## PAGE EXCERPT

_ _ _ _ _ _ _

10 min readClanker Cloud Editorial Team

Right-Sizing and Idle Resource Detection: Stop Paying for Cloud You Don't Use

Learn how cloud right-sizing AI and idle resource detection eliminate cloud waste across AWS, Kubernetes, RDS, and staging environments.

Download Clanker Cloud Watch demo

Here is a common infrastructure story: you launch a service on an m5.2xlarge because the traffic estimate calls for it. The traffic never fully materializes. Six months later, that instance is sitting at 8% CPU, costing $278 per month. Nobody notices. Nobody fixes it. The instance just runs, and the bill climbs.

Multiply that by twenty instances across three environments, add a few overprovisioned RDS databases, a Kubernetes node pool twice the size it needs to be, and a staging stack running around the clock — and you have a cloud bill with 30–40% waste baked in.

Cloud right-sizing AI is the systematic process of detecting those gaps and closing them. This article covers exactly how to find idle and overprovisioned resources across EC2, Kubernetes, RDS, and staging environments — and how Clanker Cloud makes that detection conversational rather than a manual exercise.

_ _ _ _ _ _ _

## ENTRIES SUPPLIED
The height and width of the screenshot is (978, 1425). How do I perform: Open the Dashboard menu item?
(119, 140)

_ _ _ _ _ _ _

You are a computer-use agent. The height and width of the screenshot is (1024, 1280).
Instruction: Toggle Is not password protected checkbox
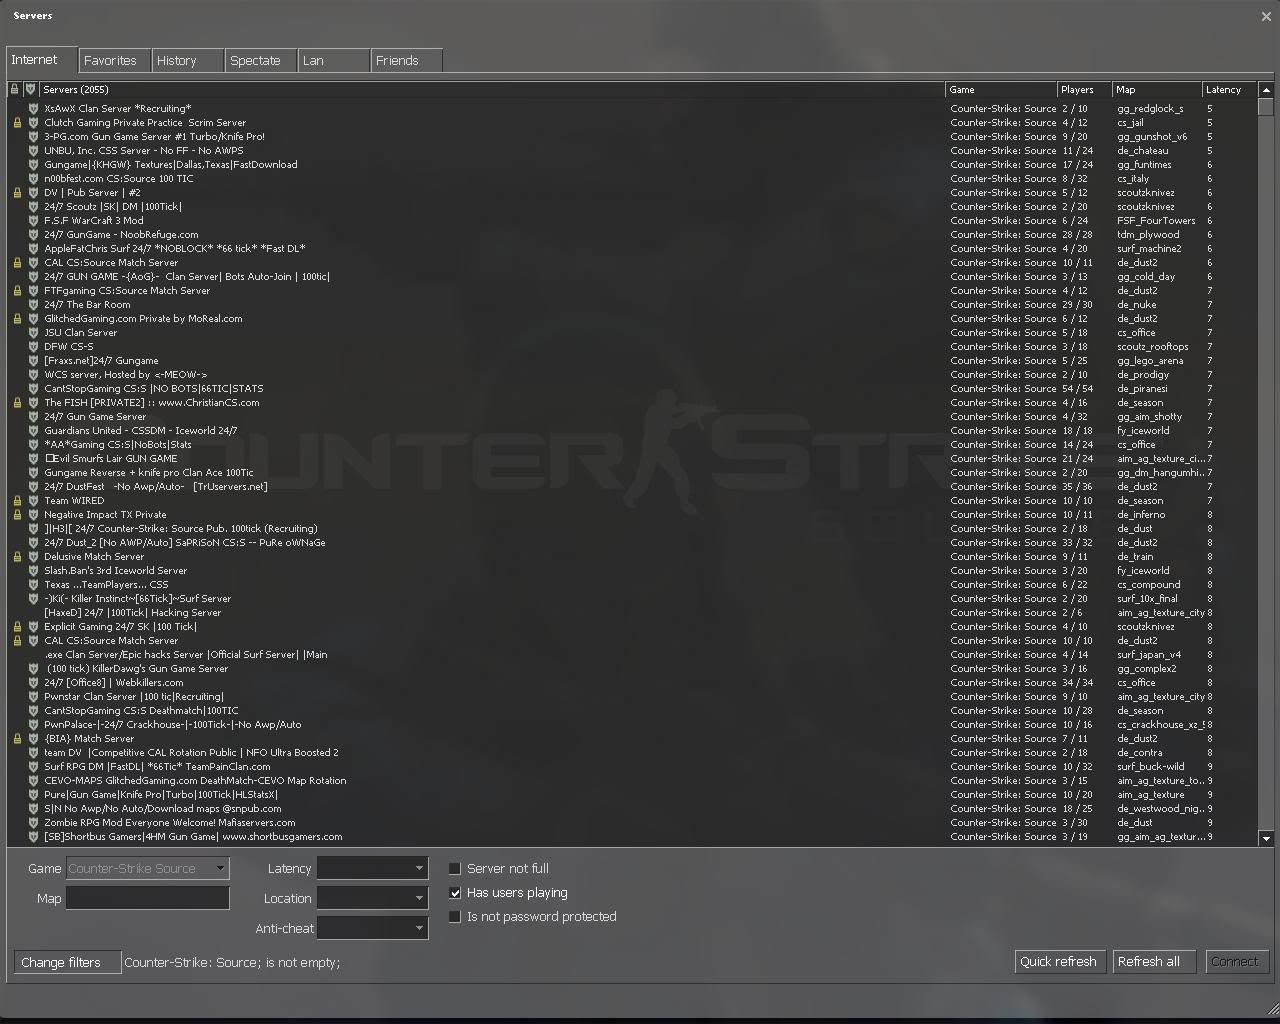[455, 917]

_ _ _ _ _ _ _

In the right-sizing article, what does the underused m5.2xlarge instance cost per month? Rely only on the right-sizing article for this.

## THE COMPLETED TASK
$278 per month.